From an Enchanter Fleeing is a beautiful work, with comedy, sadness, and hope rolled into an eerie ghost tale. Is this a story about life or a story about death?
Every story is a story about death – it’s implicit in there. And that’s because we measure everything up against death. It’s the only certainty. It’s the prospect of death – or rather, of life’s finite-ness – that makes so many things so wonderful, so enjoyable. And, you know, I have to say that, much as I do not want to die – and believe me on that one! – I wonder if so many things would be so powerful or so enjoyable if we could live forever . . . or, at least, a heck of a lot longer than our current 60-80 years expectancy. So, I think you best summed it up by suggesting that Enchanter is a story about ‘hope’. That’s what I like to think all of my stories are about.
You established a great comedic repoire with Hellboy. Was it fun stepping into his shoes (hooves)?
It was fun, sure. But it wasn’t too much of a departure for me in that I use almost the same voice for my New York private eye, Koko Tate. And let’s face it, Mike has already set the scene in the comicbooks: all I did was continue the flavor and maybe expand on it just a little.
You bookend Fleeing with quotes from Percy Shelley and Shakespeare. Both were known for the occasional “ghost story”. Are they inspirations for your ghost tales?
I get my inspirations from everywhere, whether I’m writing ghost stories or non-ghost stories. My biggest influence is Ray Bradbury – the Guv’nor, for my money. After him, I’ve read and admired (and occasionally . . . let’s say I’ve ‘emulated’) all the greats, from Lord Dunsany to Kurt Vonnegut, Charles Dickens to Stephen King, M. R. James to Ramsey Campbell, Damon Runyon to Elmore Leonard, and on and on.
Do you believe in ghosts?
Yes. I could leave it at that but I’ll add this: I have no first-hand proof of an afterlife or of beneficial spirits or malignant ones. But I would draw your readers’ attention to my essay in Stephen Jones’s Dancing With The Dark collection a few years back. Every word of it is true. I’m sure some smartass could come up with an answer but, you know, I don’t want a damn answer. I like the possibility that there’s just an occasional bit of magic in an increasingly un-magic world. So talking teddies, Santa Claus, fairies, benevolent ghosts, pissed-off ghosts, Bugs Bunny, vampires, werewolves and monsters from ‘beyond the stars’. . . I believe in them all because I want to believe in them all. And I believe that those folks who don’t believe in them hold that opinion because they don’t want to believe in them.
What is PS Publishing?
There’s a very long answer to this question but the best way of tackling it is to direct interested parties to the website on http://www.pspublishing.co.uk.
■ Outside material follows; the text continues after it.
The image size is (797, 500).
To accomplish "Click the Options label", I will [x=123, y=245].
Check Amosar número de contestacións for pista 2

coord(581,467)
I’ll just say this: we started the company a little over five years ago and have now published around sixty books with another 30-or-so on the schedule between now and September 2006. We’ve picked up nineteen Awards plus lots of kind and generous reviews and comments…plus, inevitably, a few negative ones. Happily, I’d say the ratio is less – much less — than 99/1 in our favor.